University
of Alberta Press
Published
November 2017
First an apology, or at least an admission. Early in The Larger Conversation, in his discussion of how late capitalism has “worked us down” to “an atomic self,” Governor General’s Award-winning poet Tim Lilburn writes “In reality TV and low-end blogs, the remnant is on view, the bare asserted self, no aides, no add-ons, no net of metaphysics.” Naturally I paused at this point. Who am I to be reviewing this complex high-end book with the intention of publishing the review on this low-end blog? I come to this book, the third of what the cover copy states is a “three-part manifesto on poetics, eros, philosophy, and enviro-politics,” knowing full well that I do not possess the philosophical chops, the necessary scholarship, the depth of reading, or the intelligence to properly grasp the work, but I come anyway, as I always have to Lilburn’s work, as I did to part one and two, as a poet with a sense of adventure, knowing that even if I am lost, I am welcome in these pages, I am welcome to feel my way around.
The cover states this is “a vital text for readers
of environmental philosophy and for anyone interested in building toward conversation
between Indigenous peoples and settlers.” Lilburn’s ideas around conviviality, “another
of the virtues deepened interiority brings,” are elemental to this work, and
his choice of form, as discussed in the introduction, is no accident:
The essay and the
lyric poem are perfect instruments in this psycho-political undertaking of a
contemplative return to being in the form of one’s place because both
essentially refuse as bogus the confidence that underlies a complete account. […]
Both, therefore, are toppling forms, inducing tentativeness and humility and,
inevitably, permeability. They, in their incompleteness, promote conviviality
and conversation—you need to talk to fill in the greater picture—thus both are
heuristics and goads for a larger, a pandemic, conversation.
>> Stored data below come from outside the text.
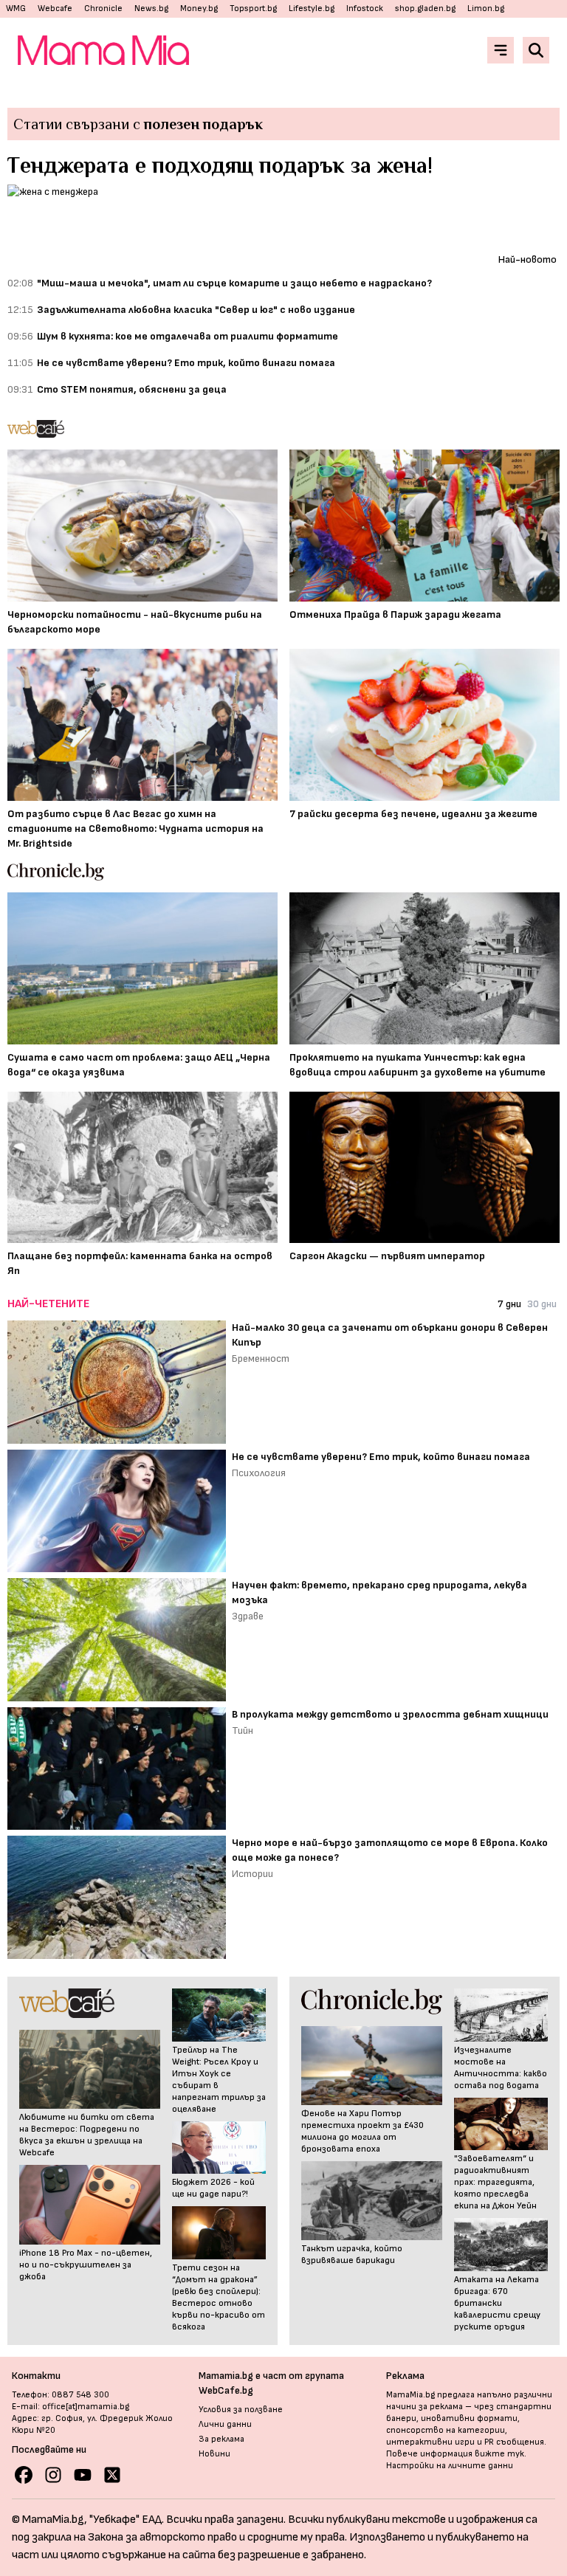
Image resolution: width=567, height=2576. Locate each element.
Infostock (364, 8)
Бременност (260, 1358)
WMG (16, 8)
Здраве (248, 1616)
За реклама (221, 2439)
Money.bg (199, 8)
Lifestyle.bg (311, 8)
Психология (259, 1473)
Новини (214, 2453)
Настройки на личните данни (449, 2465)
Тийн (242, 1730)
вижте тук (499, 2453)
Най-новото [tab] (527, 259)
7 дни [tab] (509, 1304)
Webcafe (55, 8)
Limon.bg (485, 8)
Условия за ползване (241, 2409)
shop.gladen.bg (425, 8)
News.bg (151, 8)
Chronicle (103, 8)
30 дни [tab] (542, 1304)
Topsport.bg (253, 8)
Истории (252, 1873)
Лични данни (225, 2424)
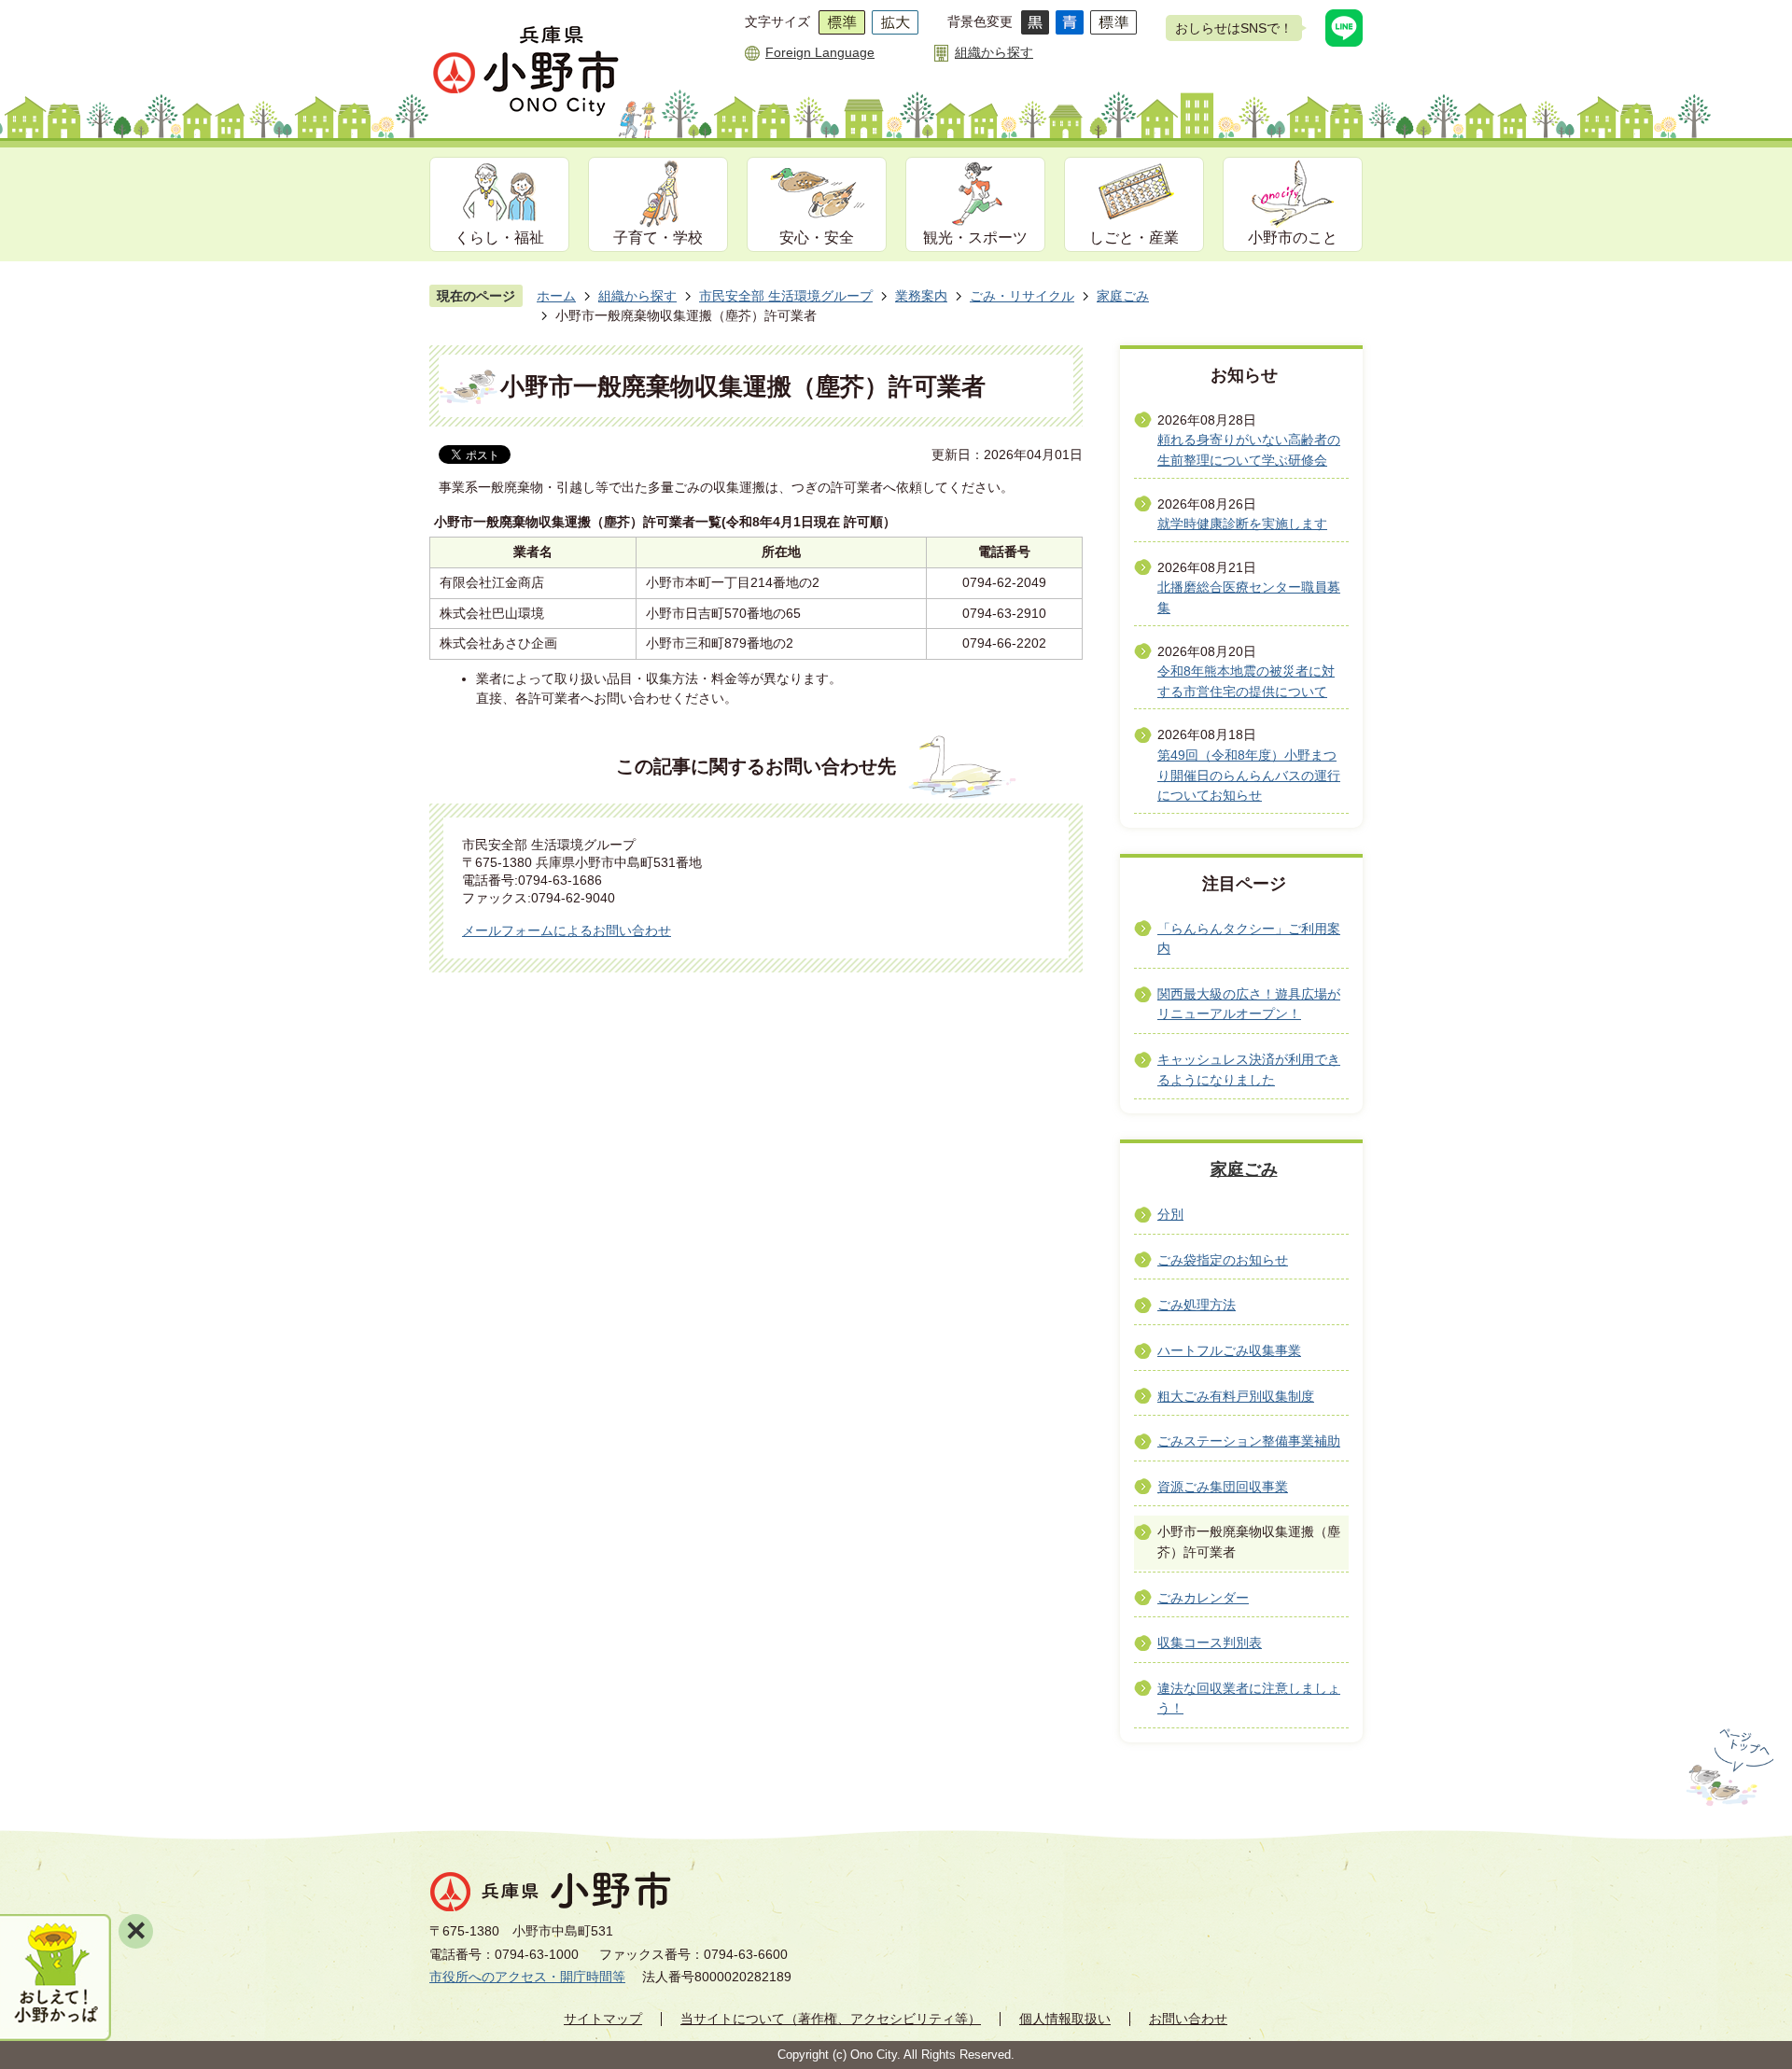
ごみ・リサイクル (1022, 295)
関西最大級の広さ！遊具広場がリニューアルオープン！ (1248, 1004)
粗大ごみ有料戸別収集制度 (1235, 1396)
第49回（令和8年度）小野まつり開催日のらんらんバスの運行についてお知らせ (1248, 775)
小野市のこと (1292, 237)
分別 (1170, 1214)
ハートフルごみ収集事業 (1229, 1350)
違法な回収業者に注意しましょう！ (1248, 1698)
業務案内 (921, 295)
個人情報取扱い (1065, 2018)
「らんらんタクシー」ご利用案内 (1248, 939)
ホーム (556, 295)
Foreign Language (820, 52)
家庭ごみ (1123, 295)
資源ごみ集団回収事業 (1222, 1486)
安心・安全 (816, 237)
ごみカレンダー (1203, 1597)
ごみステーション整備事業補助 (1248, 1440)
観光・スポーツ (975, 237)
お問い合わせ (1188, 2018)
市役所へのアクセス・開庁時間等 (527, 1976)
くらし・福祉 (499, 237)
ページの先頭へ (1728, 1767)
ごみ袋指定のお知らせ (1222, 1259)
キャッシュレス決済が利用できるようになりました (1248, 1069)
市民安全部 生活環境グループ (786, 295)
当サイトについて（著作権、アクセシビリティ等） (830, 2018)
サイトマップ (603, 2018)
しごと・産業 (1134, 237)
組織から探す (994, 52)
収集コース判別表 (1209, 1642)
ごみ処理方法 (1196, 1304)
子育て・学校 (658, 237)
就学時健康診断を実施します (1242, 523)
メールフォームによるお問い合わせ (566, 930)
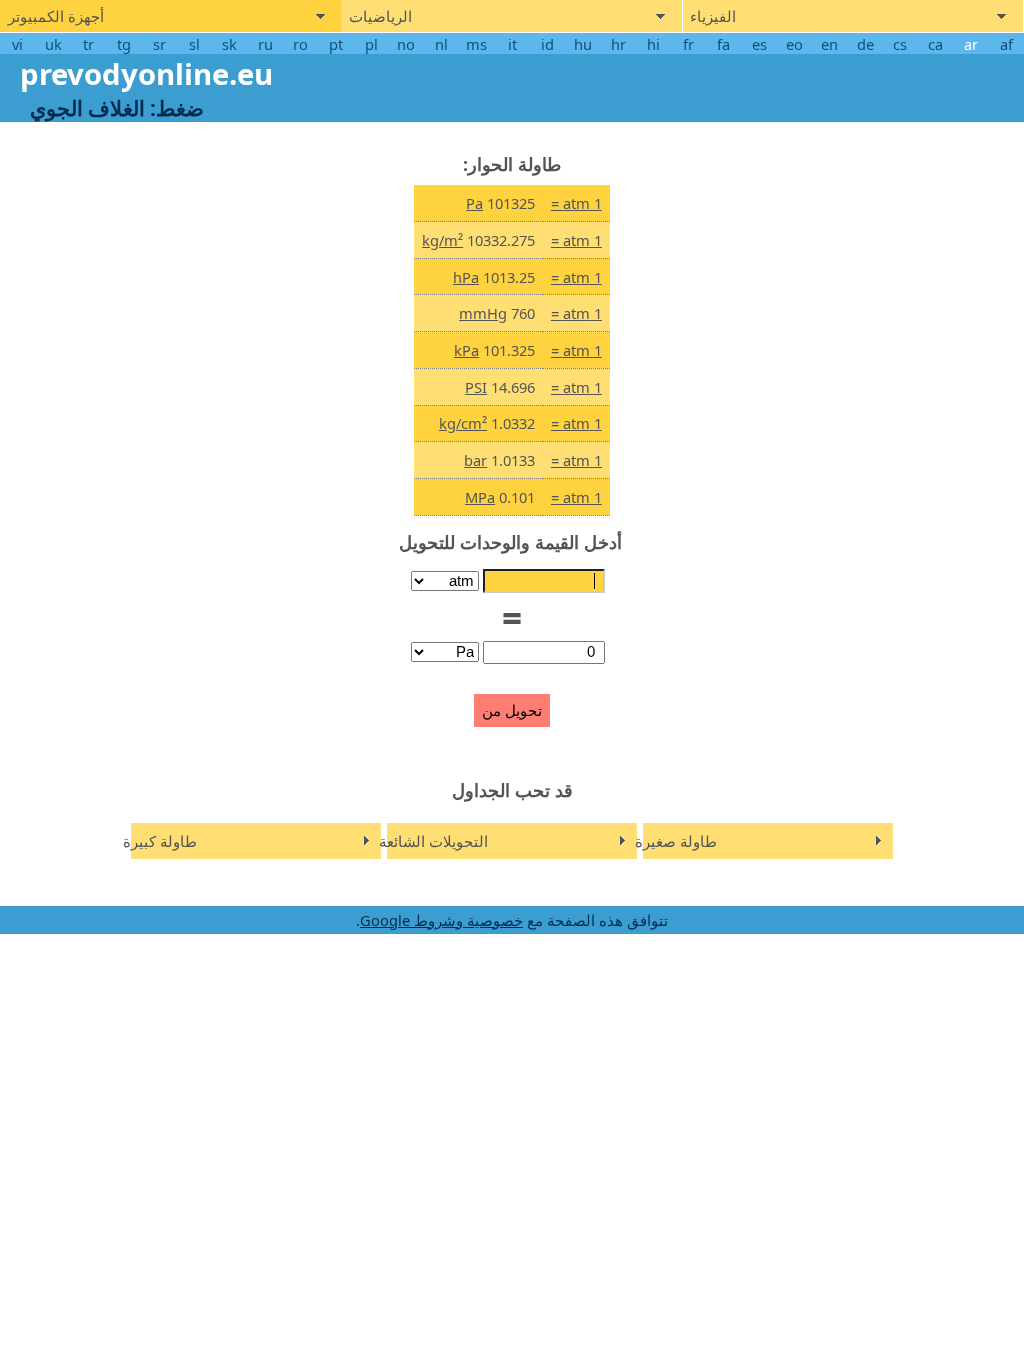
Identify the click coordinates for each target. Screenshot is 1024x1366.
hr (618, 44)
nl (441, 44)
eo (794, 44)
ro (300, 44)
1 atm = (576, 203)
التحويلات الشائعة (433, 841)
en (829, 44)
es (759, 44)
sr (159, 44)
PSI (476, 387)
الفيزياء (713, 17)
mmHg (483, 313)
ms (476, 44)
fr (688, 44)
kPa (466, 350)
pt (336, 44)
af (1006, 44)
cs (900, 44)
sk (229, 44)
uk (53, 44)
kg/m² (442, 240)
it (512, 44)
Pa (474, 203)
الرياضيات (380, 17)
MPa (480, 497)
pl (371, 44)
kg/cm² (463, 423)
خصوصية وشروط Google (441, 920)
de (865, 44)
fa (723, 44)
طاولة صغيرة (676, 841)
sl (194, 44)
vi (17, 44)
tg (124, 44)
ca (935, 44)
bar (475, 460)
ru (265, 44)
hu (583, 44)
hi (653, 44)
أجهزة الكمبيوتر (56, 17)
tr (88, 44)
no (406, 44)
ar (971, 44)
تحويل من (512, 711)
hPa (466, 277)
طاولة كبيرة (160, 841)
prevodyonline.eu (146, 74)
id (547, 44)
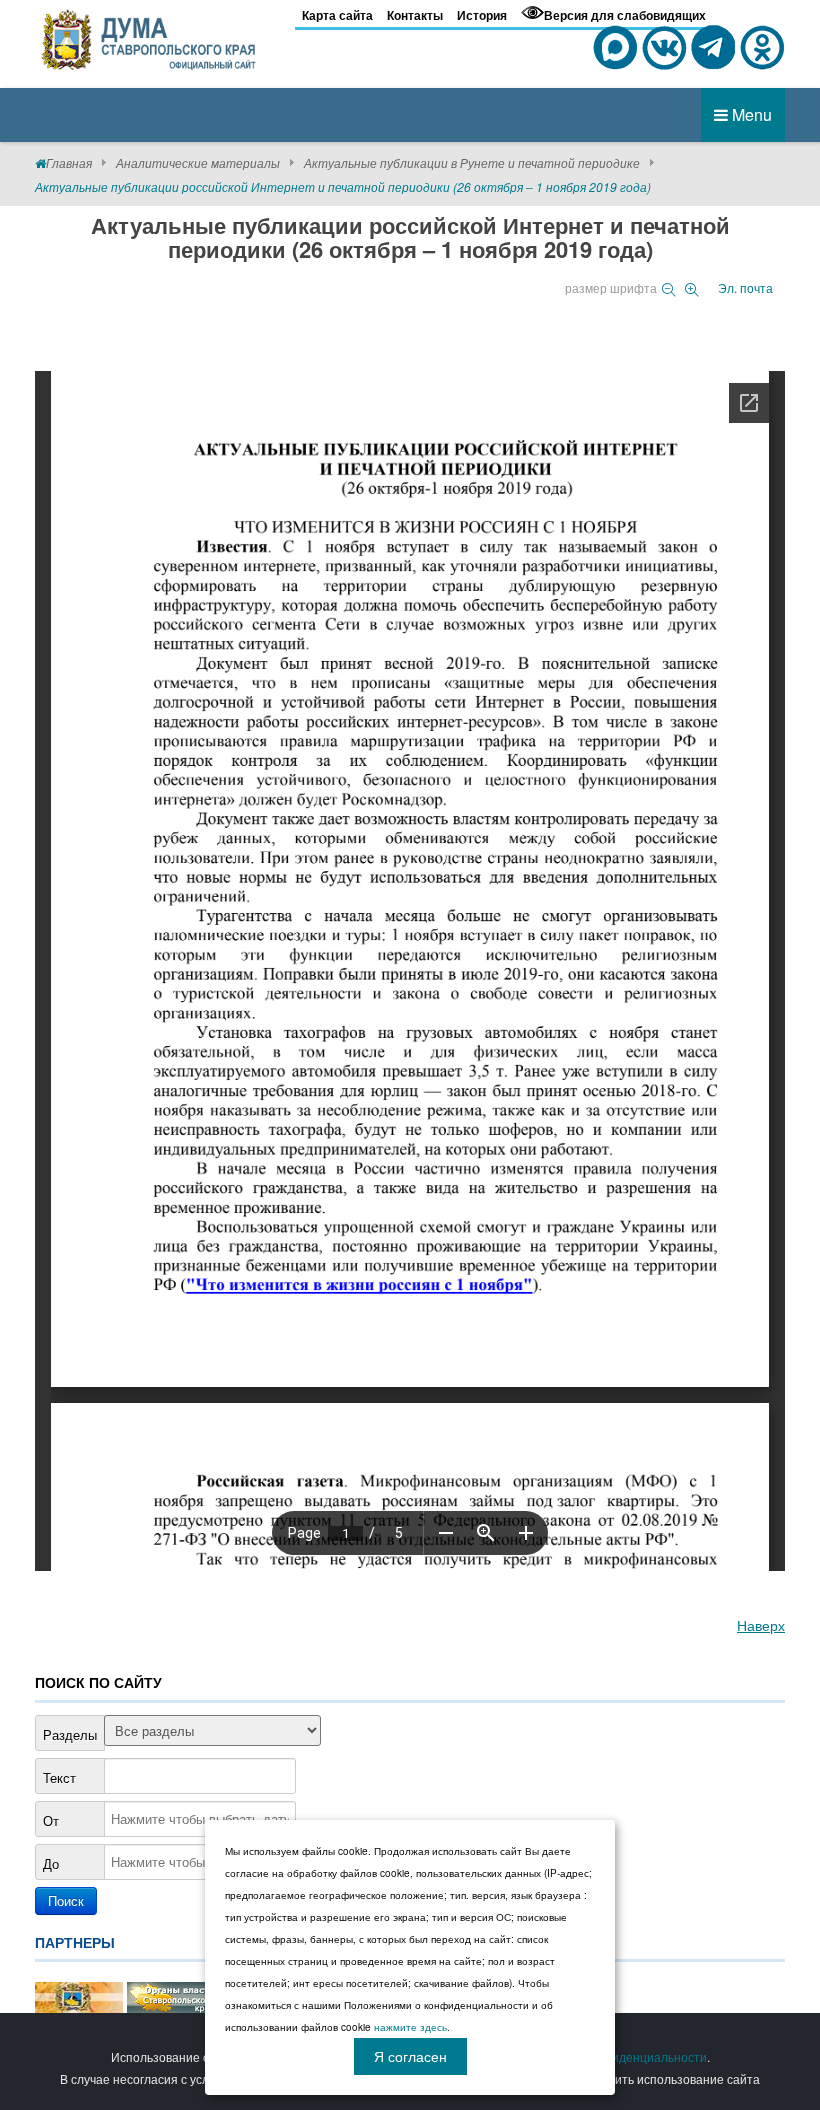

The seventeen essays and lectures that follow go
back and forth in time, grounding themselves in biographical detail before
plunging with Plato, Iamblichus, Ibn ‘ Arabi, and others to dizzying philosophical
depths. In “Faith and Land,” a lecture delivered at Canadian Mennonite University
in May 2008, Lilburn reflects on the writing of the poems in Moosewood Sandhills in the 1990s:
The book comes from
that time in my life when I first realized, with a shock, that I had no skill
to be where I was. One of the poems in that collection is called “How to Be
Here?” This is a question that has preoccupied me now for almost twenty years.
It seems to be our central political and cultural question, though it is
rarely, if ever, asked.
In “Nothingness,” from the summer of
2010, the final essay before the epilogue, Lilburn is traveling. He has turned sixty. He has been “trying, I suppose, to tie things together in these
peregrinations, to make it all somehow cohere. Some elements, however, resist
any tug toward explanatory shape.” In the following section, he reveals he’s been reading The Mirror of Simple, Annihilated Souls and Those
Who Remain Only in Will and Desire of Love, a book by Marguerite Porete, a beguine who we learn was burned at the stake
in Paris on June 1, 1310, and with it he looks at interiority, reason, and
knowing, the essay a collage, difficult and beguiling, resonating with the essays
that came before.
As a poet, it’s always fascinating to
read about the lives of well-known poets and the paths they’ve taken. Lilburn has
been having conversations “over the last thirty years with a range of poets,
thinkers, liturgists and ceremonialists.” One of these people is the much celebrated
poet Louise Halfe, who appears in these essays more than once. The stories Lilburn
uses to place himself are brief but vividly sketched. His “epic eight-hour
talks” with poets in Beijing, his time in the basement beer parlour of the
Hotel Saskatchewan, his periods of illness, his move to BC from Saskatchewan,
are not simply framing devices, but always integral to the evolution and deepening
of the piece. It’s the human touch toward which we stretch. The Larger Conversation requires much
stretching. That stretching in itself is transformative.